In the context where a file is not marked as sparse, the NTFS object store maintains a persistent attribute called ValidDataLength (VDL) for the valid data in the stream. VDL is a high water mark of where valid data has been written to the file. Any read between VDL and EOF is returned as zeroes. This is similar to the concept of physical file size and logical file size variables maintained in Unix style file systems. 
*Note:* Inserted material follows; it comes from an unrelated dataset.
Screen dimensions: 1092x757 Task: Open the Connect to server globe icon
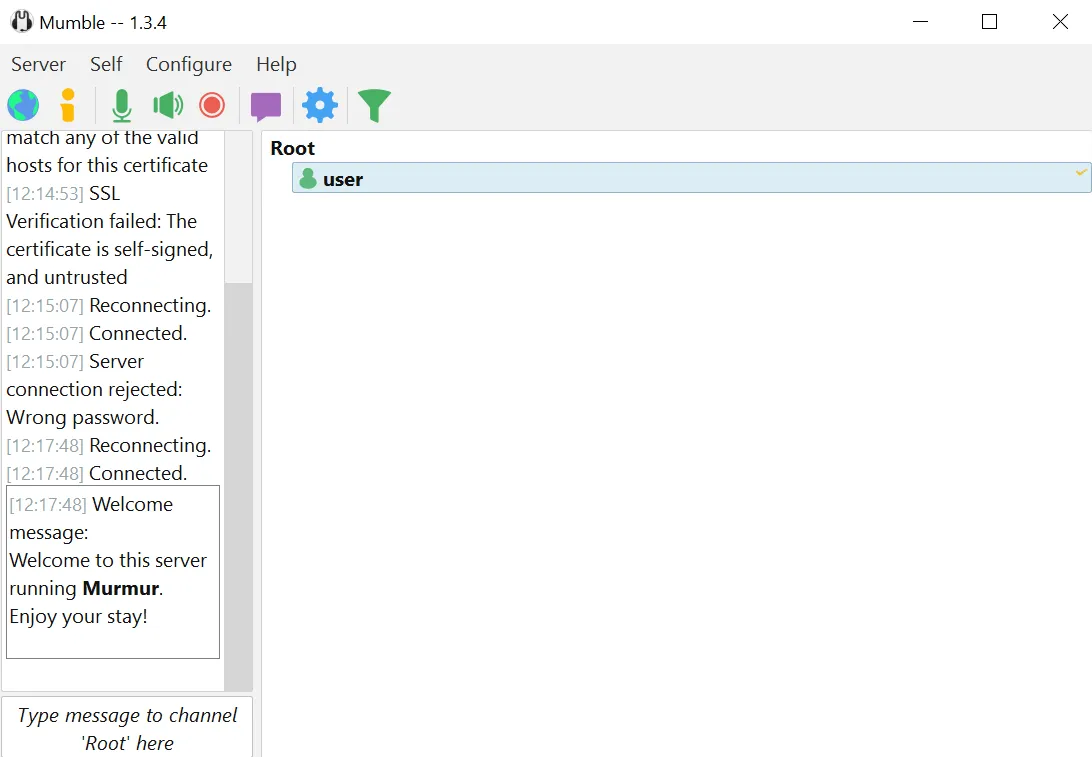pos(23,105)
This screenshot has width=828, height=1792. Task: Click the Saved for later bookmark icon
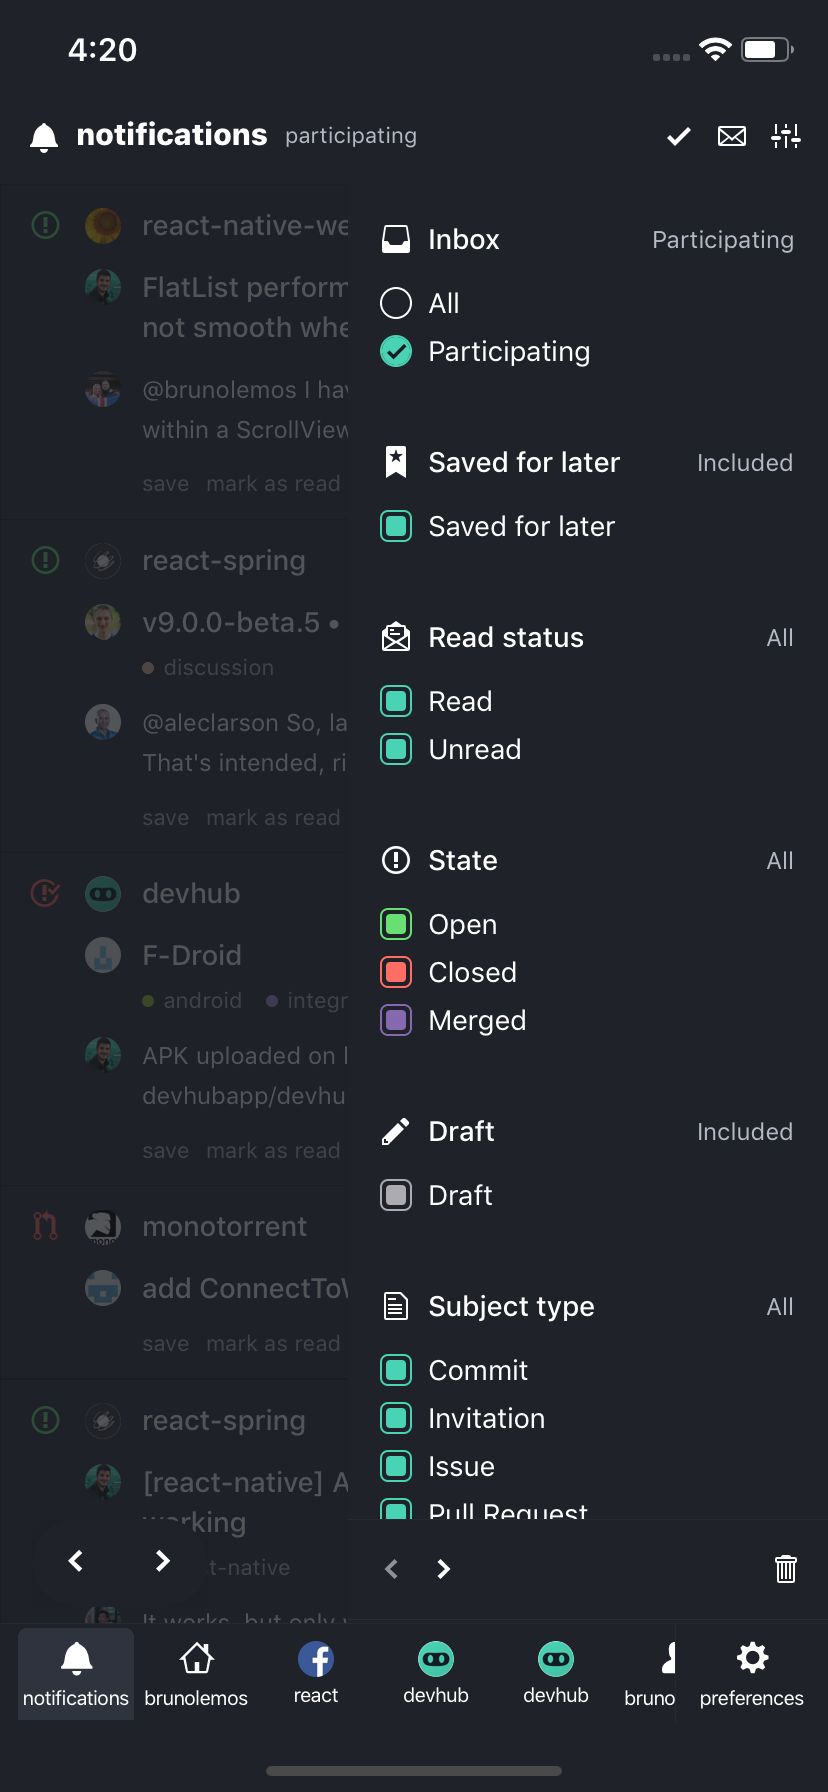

If the NTFS file is not marked sparse, when a user creates a file and sets EOF to 1 GB, the VDL is still at zero so any read on the file (between VDL = 0 and EOF) will return zeroes. If the user writes 1 KB data at offset 99 KB, NTFS writes zeroes from 0 to 99 KB, writes the 1 KB data and updates the VDL to 100 KB.

 

 

Determining if a file system supports sparse files

This is done by calling GetVolumeInformation() and then by checking if the volume flags has the FILE_SUPPORTS_SPARSE_FILES bit set.

 

Marking a file as sparse

This can be done by calling DeviceIoControl() with the FSCTL_SET_SPARSE file system control code.

 

Determining file sparseness

One way to achieve this is to call GetFileInformationByHandle() and check the FILE_ATTRIBUTE_SPARSE_FILE of the file attributes. GetFileInformationByHandle() works for default or alternate streams of a files. If you detect one sparse stream, then the file is sparse.

 

Determining allocated ranges

This can be done by calling DeviceIoControl() with the FSCTL_QUERY_ALLOCATED_RANGES control code. This is used to scans a file or alternate stream looking for ranges that contain nonzero data.

 

The following table summarizes related SMB and SMB2 commands.

 

Windows API

SMB commands

SMB2 commands

GetVolumeInformation()

SMB Transact2, Query FS Info, Query FS Volume Info (NT)

SMB Transact2, Query FS Info, Query FS Attribute Info (NT)

SMB2 QUERY INFORMATION (0x10), Class=Query FS Volume Info

SMB2 QUERY INFORMATION (0x10), Class=Query FS Attribute Info

DeviceIoControl() call with the FSCTL_SET_SPARSE control code

SMB Nt Transact, NT_TRANSACT_IOCTL, FunctionCode: 0x000900C4 - FSCTL_SET_SPARSE

SMB2 IOCTL (0xb), CtlCode: 0x000900C4 - FSCTL_SET_SPARSE

GetFileInformationByHandle()

SMB Transact2, Query File Info, Query File Basic Info

SMB2 QUERY INFORMATION (0x10), Class=FileNetworkOpenInformation (34)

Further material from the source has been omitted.